### What the exercise asks:
Arrange everything from the line containing "Given: Expand the chevron under VPC CIDR help" down to the line containing "332x349 pixels. coord(82,197)" as a JSON list of strings, one per line, skipping blank lines. Leave the pictures out.

━━━

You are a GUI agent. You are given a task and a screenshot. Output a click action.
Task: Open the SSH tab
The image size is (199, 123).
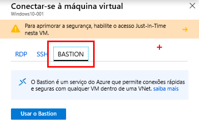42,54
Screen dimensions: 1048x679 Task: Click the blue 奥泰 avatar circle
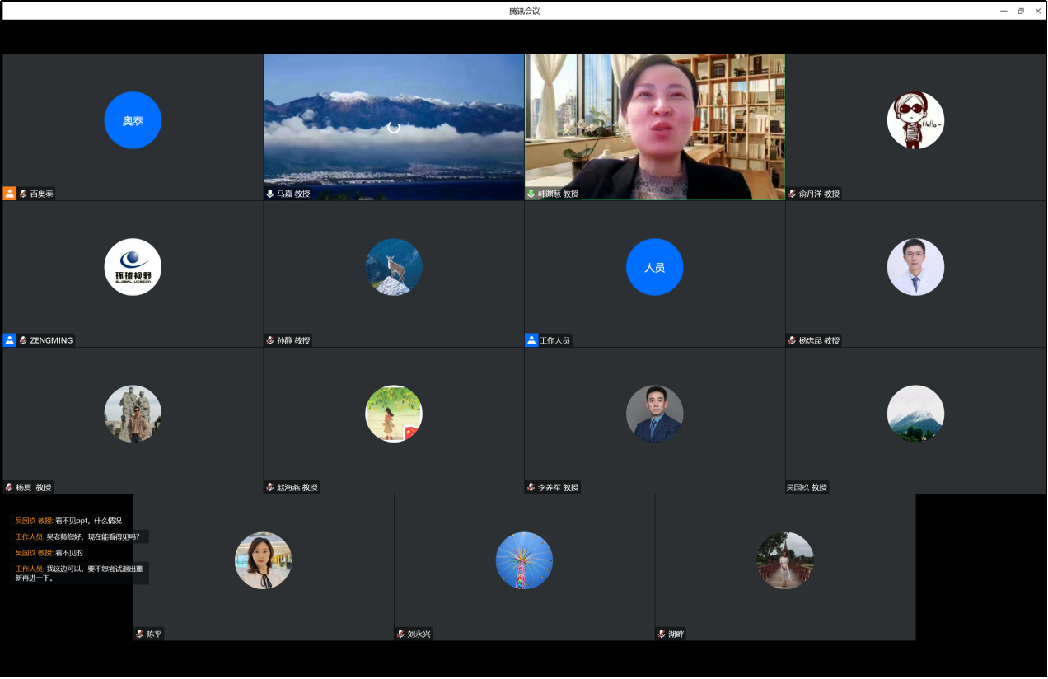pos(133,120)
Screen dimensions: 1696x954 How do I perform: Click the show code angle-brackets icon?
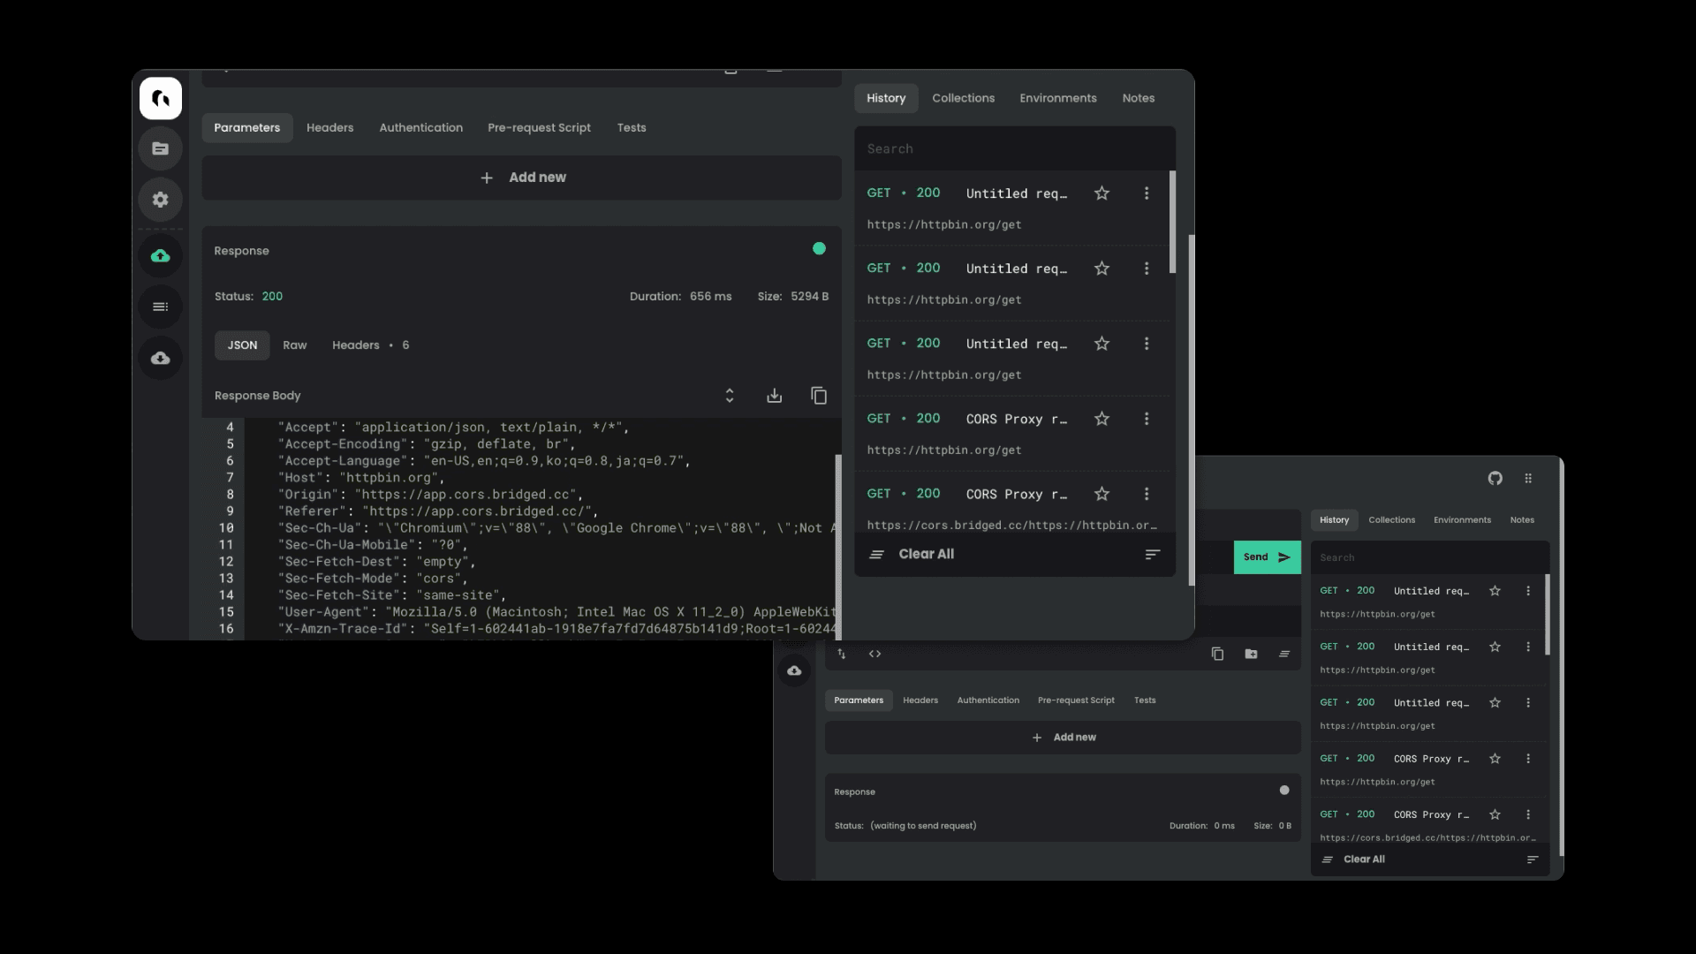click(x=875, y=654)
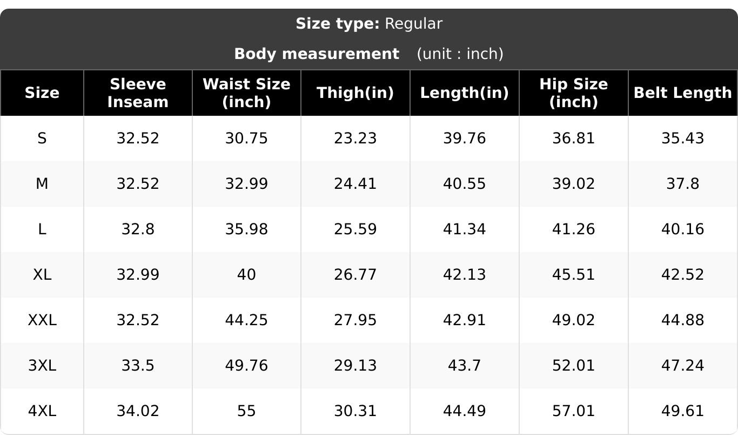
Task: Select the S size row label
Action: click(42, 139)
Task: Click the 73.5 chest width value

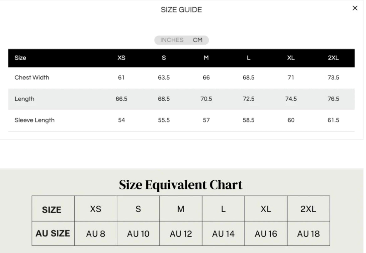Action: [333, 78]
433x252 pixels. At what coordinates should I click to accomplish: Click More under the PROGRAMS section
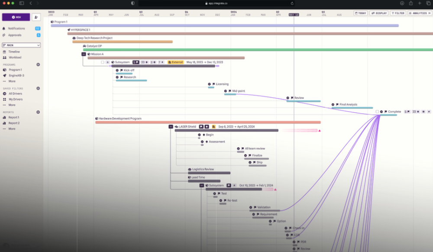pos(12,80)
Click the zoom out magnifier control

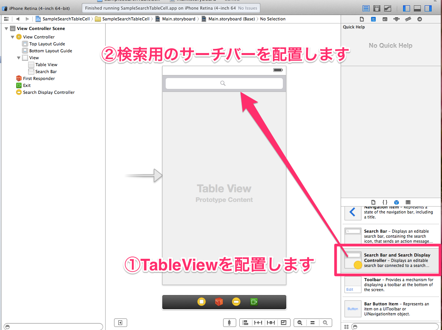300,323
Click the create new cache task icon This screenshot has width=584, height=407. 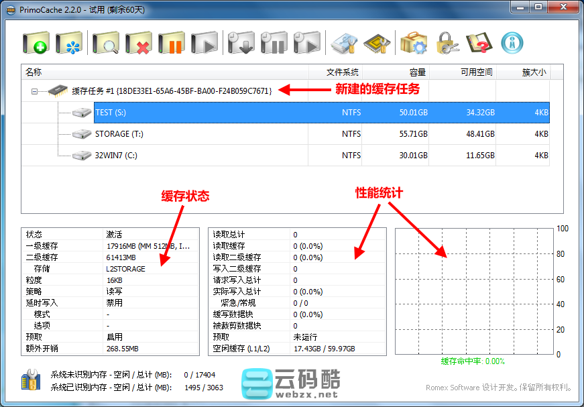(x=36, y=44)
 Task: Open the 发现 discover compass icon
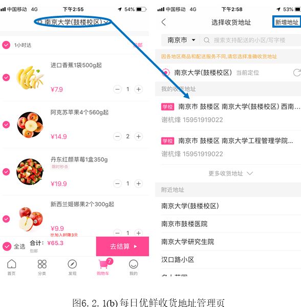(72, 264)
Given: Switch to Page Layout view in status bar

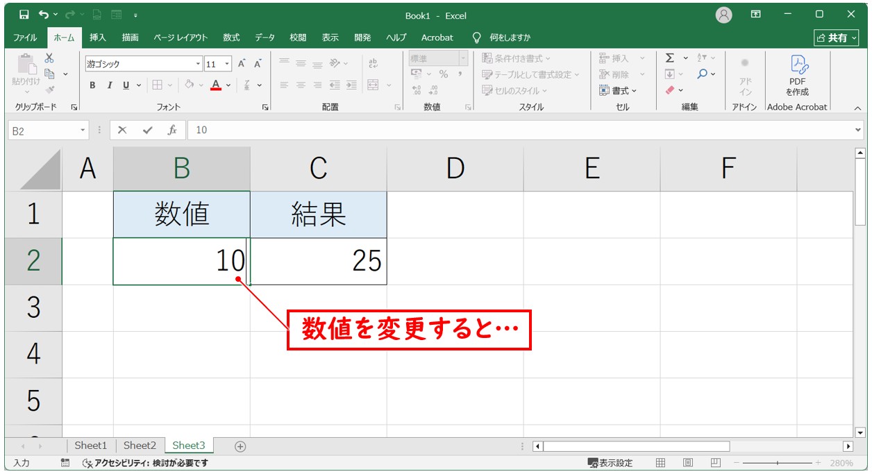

━━━

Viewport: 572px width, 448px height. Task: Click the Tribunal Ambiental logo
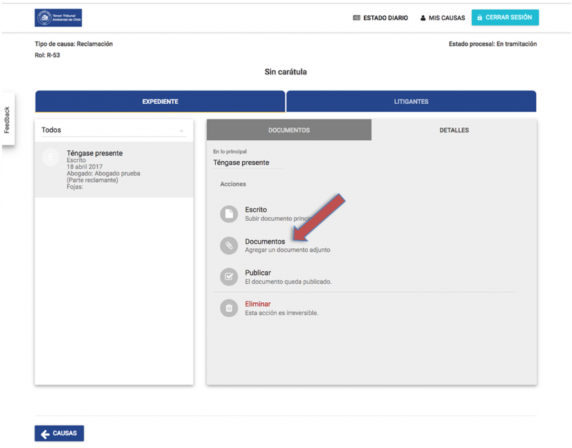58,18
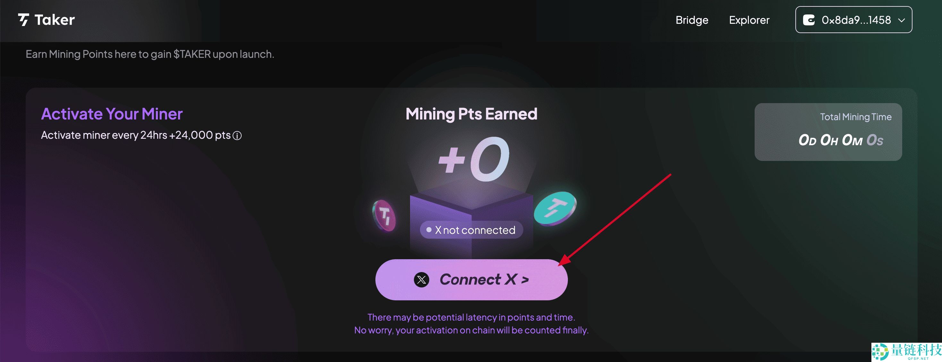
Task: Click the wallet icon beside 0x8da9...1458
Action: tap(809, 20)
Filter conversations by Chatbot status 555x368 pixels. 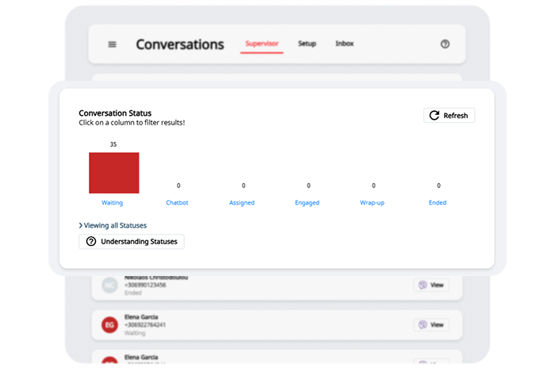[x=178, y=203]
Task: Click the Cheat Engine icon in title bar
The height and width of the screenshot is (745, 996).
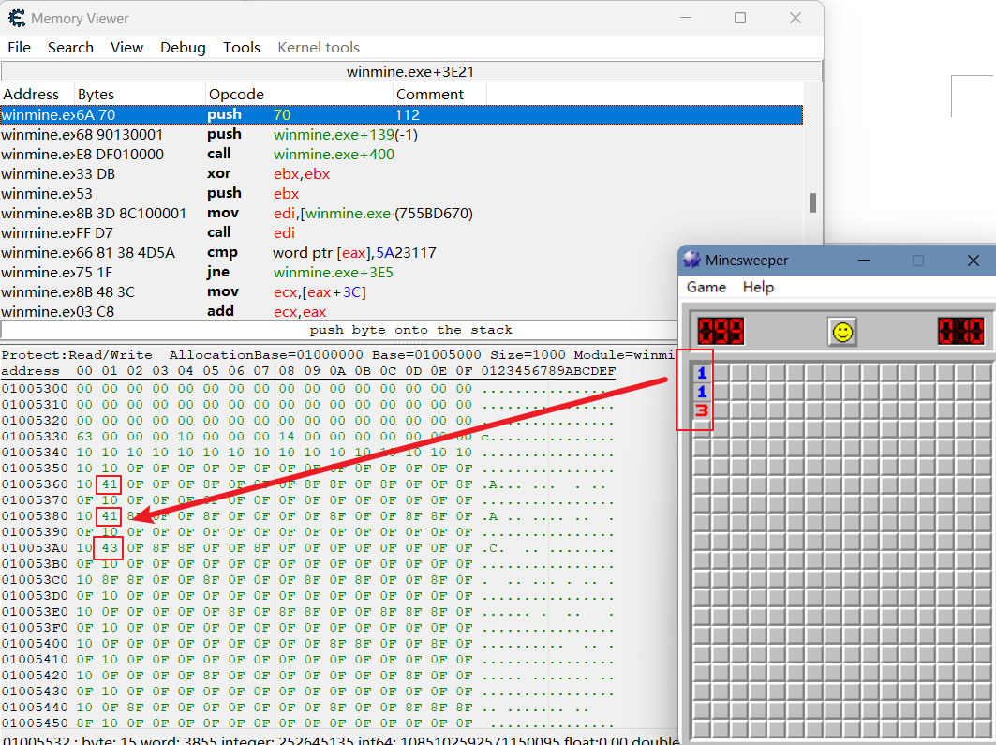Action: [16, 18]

━━━

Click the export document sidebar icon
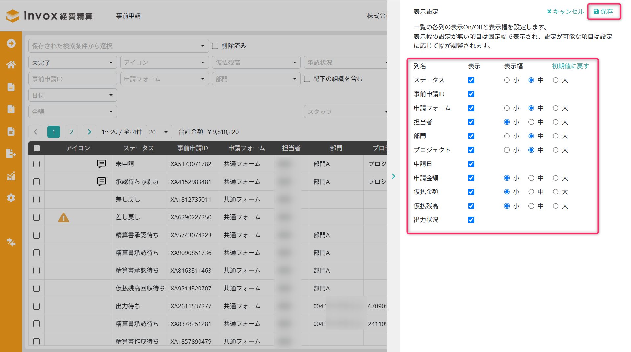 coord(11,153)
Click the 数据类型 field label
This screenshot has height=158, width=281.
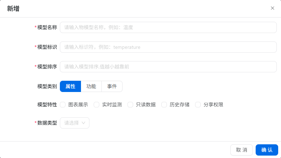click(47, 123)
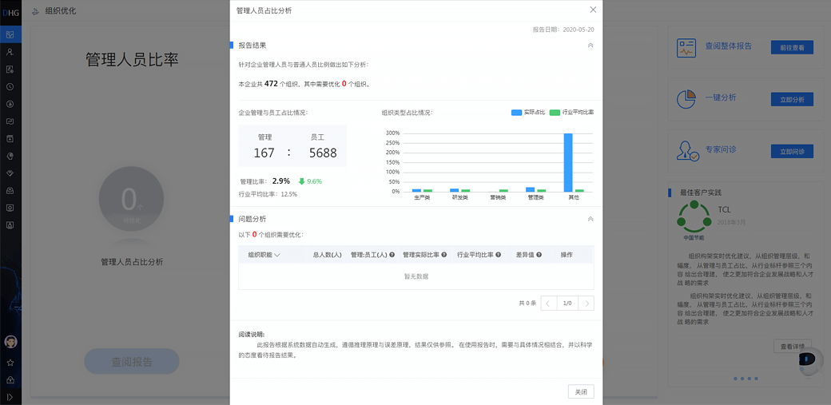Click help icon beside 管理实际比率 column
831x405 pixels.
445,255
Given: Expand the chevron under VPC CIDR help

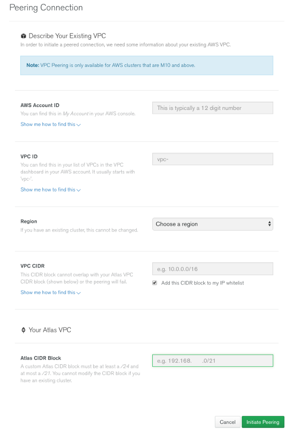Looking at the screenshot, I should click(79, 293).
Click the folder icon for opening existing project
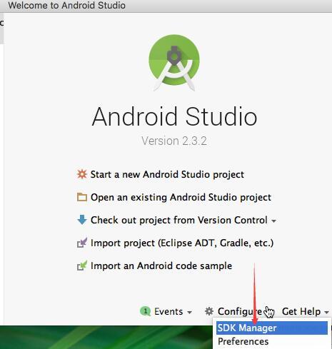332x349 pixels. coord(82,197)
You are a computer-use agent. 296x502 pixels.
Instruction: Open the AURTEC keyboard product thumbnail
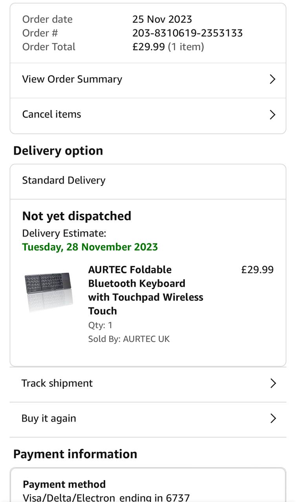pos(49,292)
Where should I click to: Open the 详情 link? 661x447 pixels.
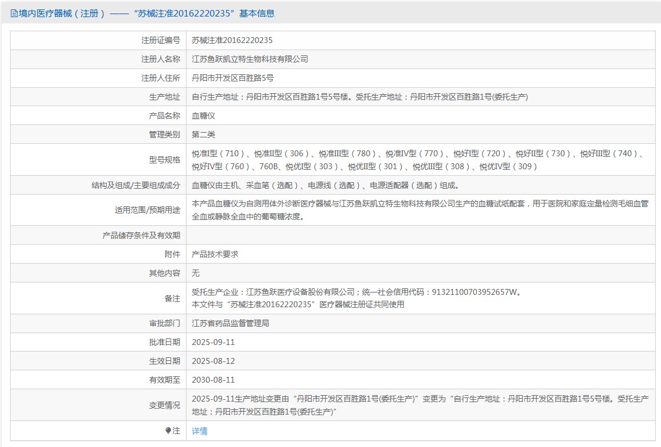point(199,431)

━━━

### Exercise response:
[
  "Given: Expand the chevron under VPC CIDR help",
  "Looking at the screenshot, I should click(79, 293).",
  "Click the folder icon for opening existing project",
  "332x349 pixels. coord(82,197)"
]